***** Source data
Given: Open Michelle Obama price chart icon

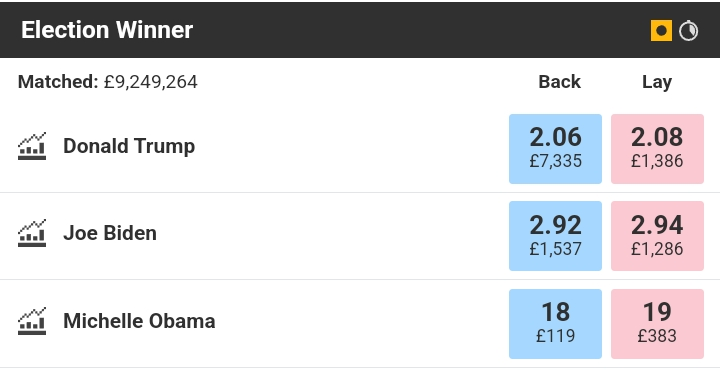Looking at the screenshot, I should click(x=32, y=321).
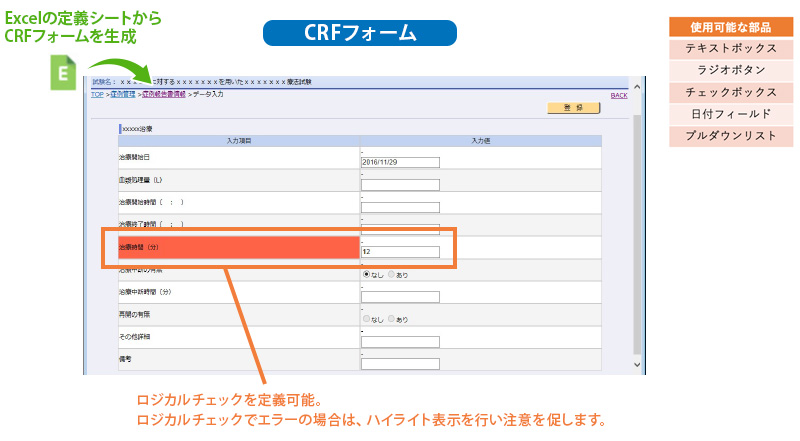Click the green Excel file icon
The width and height of the screenshot is (800, 441).
click(x=59, y=74)
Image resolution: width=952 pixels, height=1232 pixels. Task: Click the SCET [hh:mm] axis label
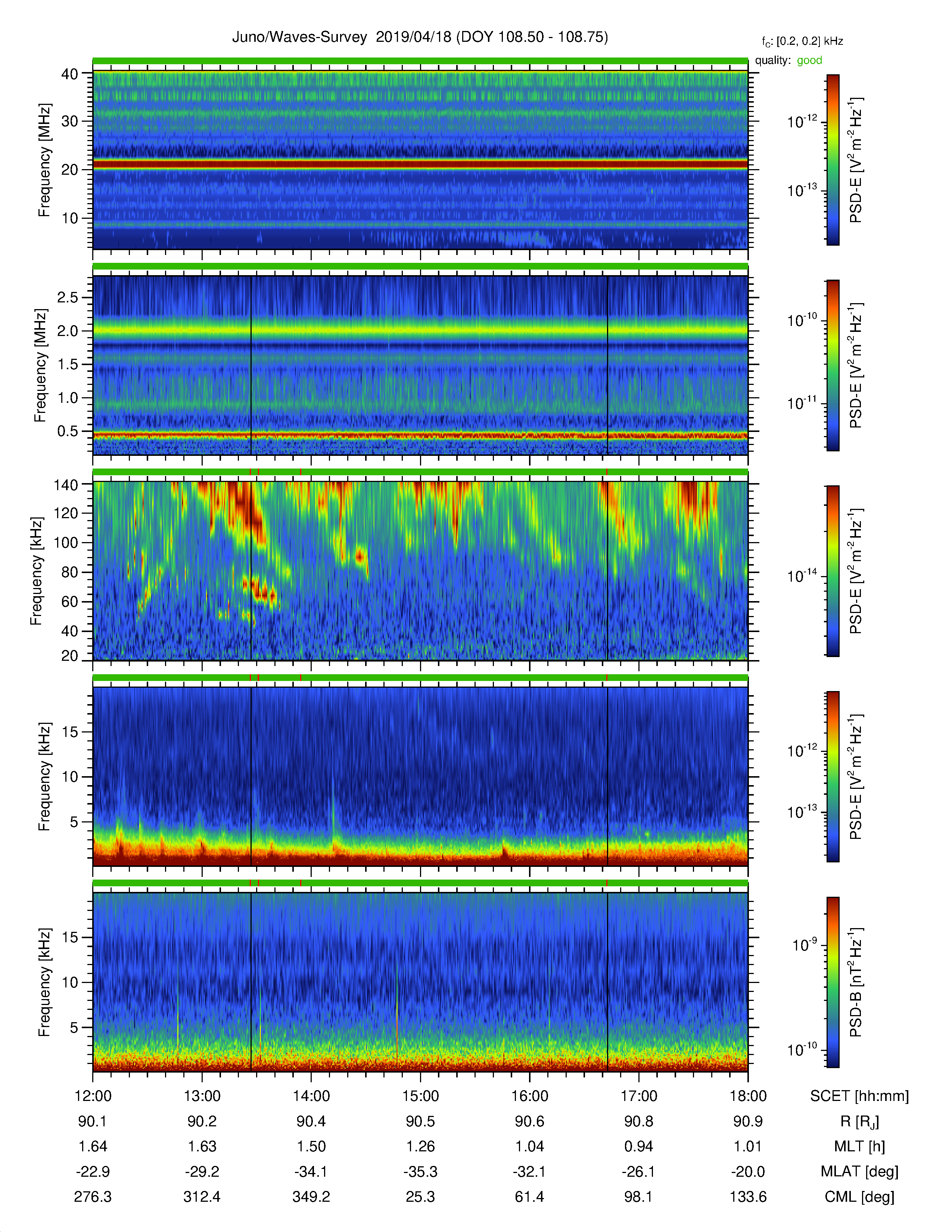tap(859, 1096)
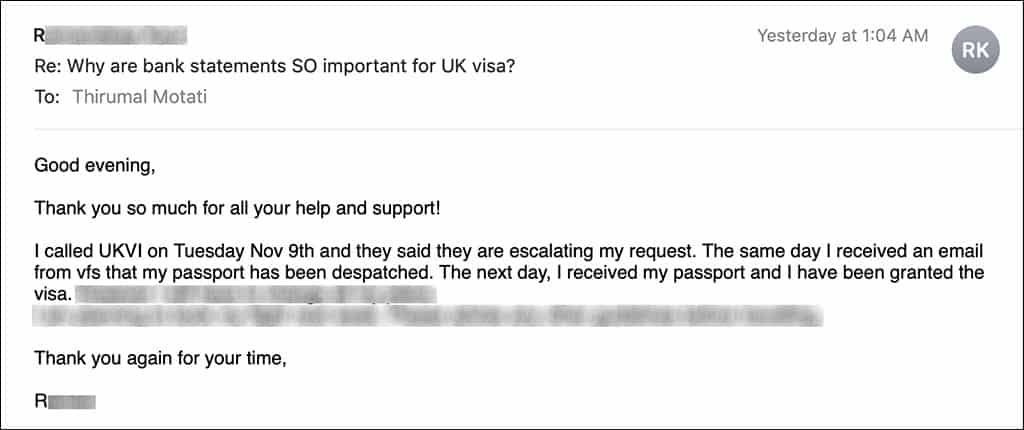Select recipient Thirumal Motati
The image size is (1024, 430).
click(x=140, y=97)
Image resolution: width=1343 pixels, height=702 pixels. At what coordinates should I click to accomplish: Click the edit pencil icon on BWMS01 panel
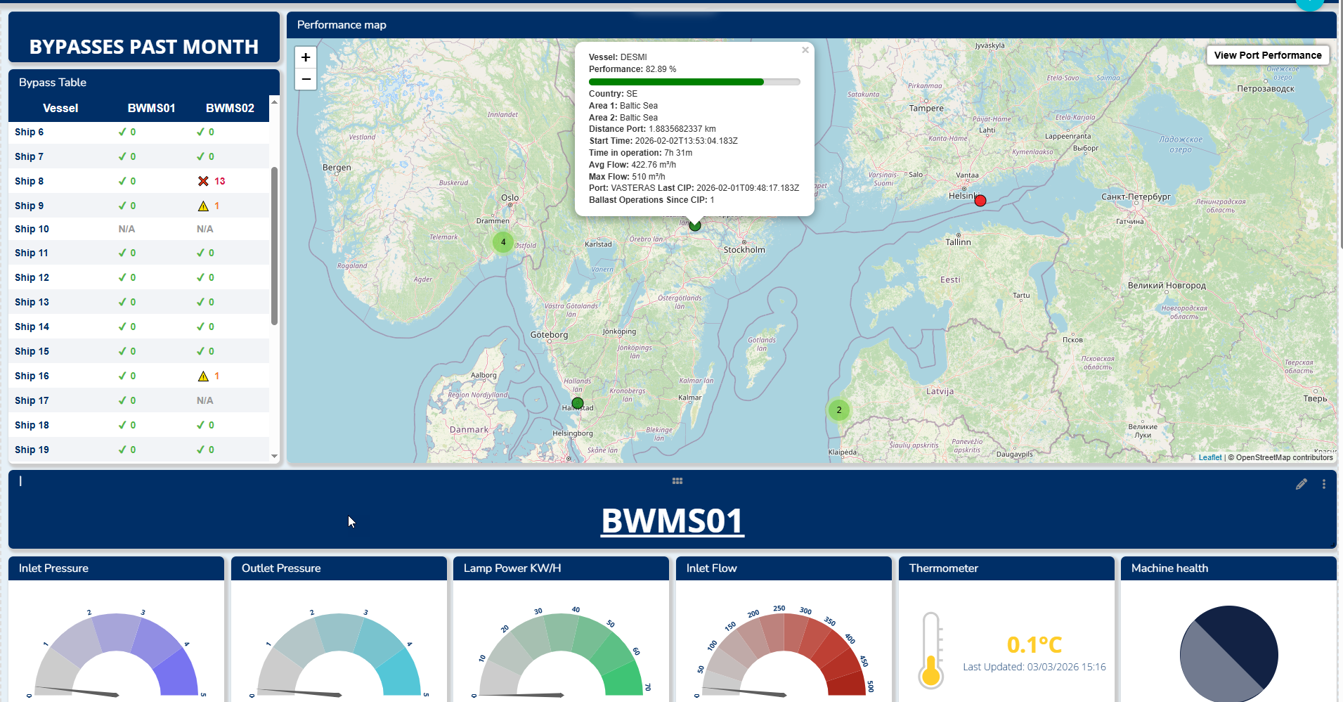click(x=1301, y=484)
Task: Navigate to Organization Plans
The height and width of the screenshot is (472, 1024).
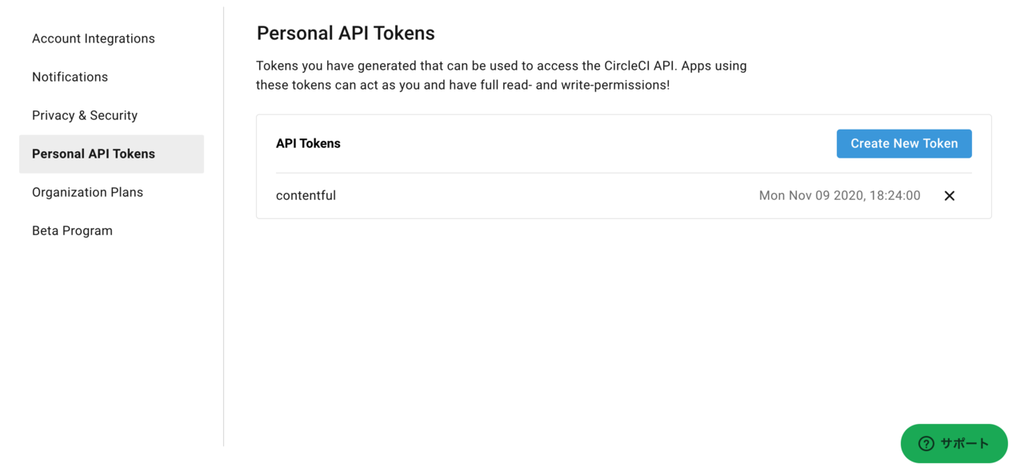Action: pyautogui.click(x=87, y=192)
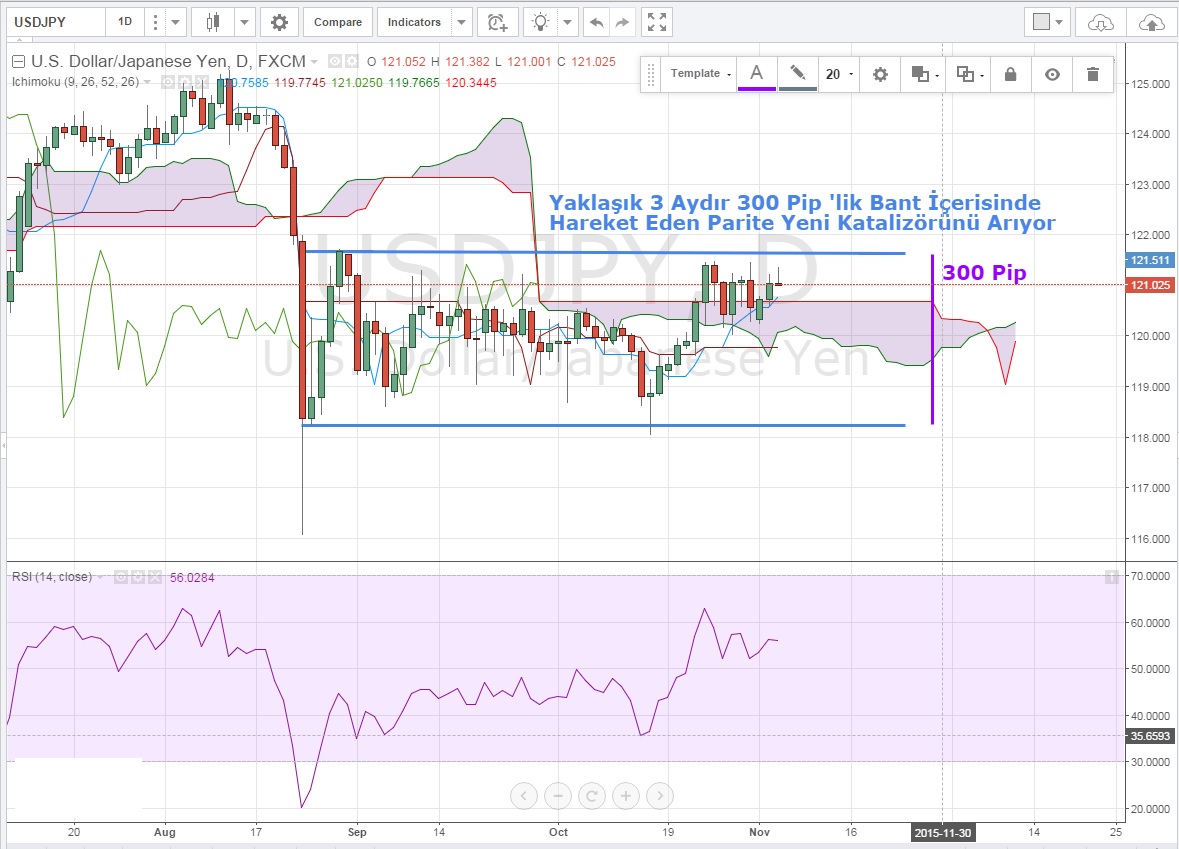Image resolution: width=1179 pixels, height=849 pixels.
Task: Select the 1D timeframe interval
Action: tap(124, 22)
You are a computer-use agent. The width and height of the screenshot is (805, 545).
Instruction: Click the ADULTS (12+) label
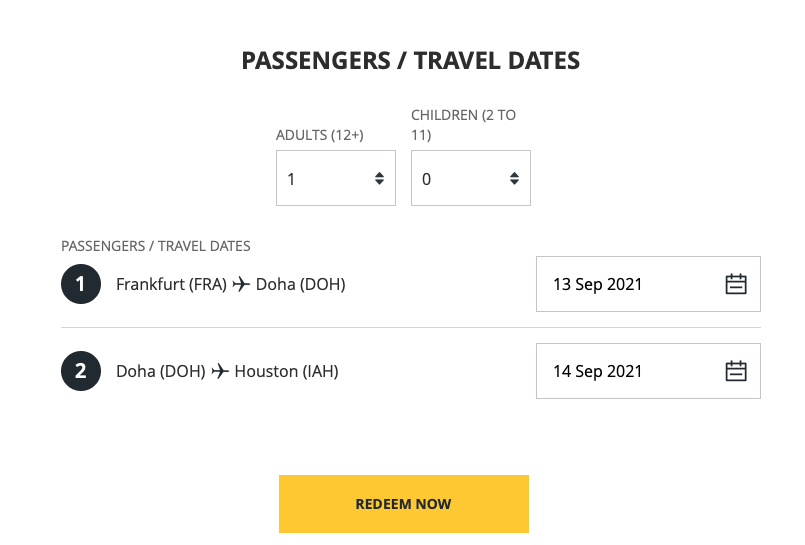click(x=320, y=135)
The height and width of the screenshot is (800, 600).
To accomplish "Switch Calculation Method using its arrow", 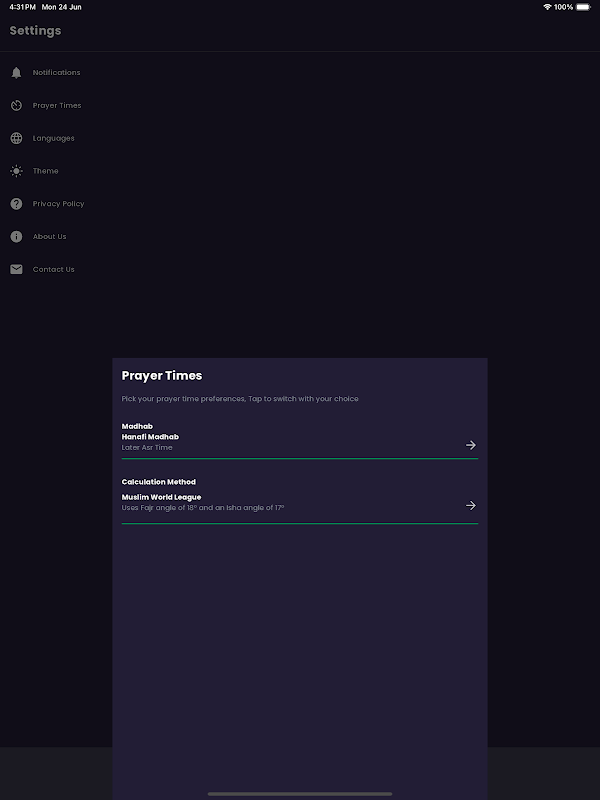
**********
### Problem description
Pictures aside, repeat each entry in full and without change.

### Exercise response
Given: Open Michelle Obama price chart icon

Looking at the screenshot, I should click(x=32, y=321).
Click the green Excel file icon
The width and height of the screenshot is (800, 441).
click(x=59, y=74)
Image resolution: width=952 pixels, height=1232 pixels. Task: Click the SCET [hh:mm] axis label
tap(859, 1096)
Select recipient Thirumal Motati
The image size is (1024, 430).
click(x=140, y=97)
Image resolution: width=1343 pixels, height=702 pixels. At what coordinates should I click to accomplish: Click the edit pencil icon on BWMS01 panel
click(x=1301, y=484)
Task: Navigate to Organization Plans
The height and width of the screenshot is (472, 1024).
Action: pyautogui.click(x=87, y=192)
Image resolution: width=1179 pixels, height=849 pixels.
Task: Select the 1D timeframe interval
Action: tap(124, 22)
You are a computer-use agent. The width and height of the screenshot is (805, 545).
Instruction: Click the ADULTS (12+) label
click(x=320, y=135)
The height and width of the screenshot is (800, 600).
To accomplish "Switch Calculation Method using its arrow", 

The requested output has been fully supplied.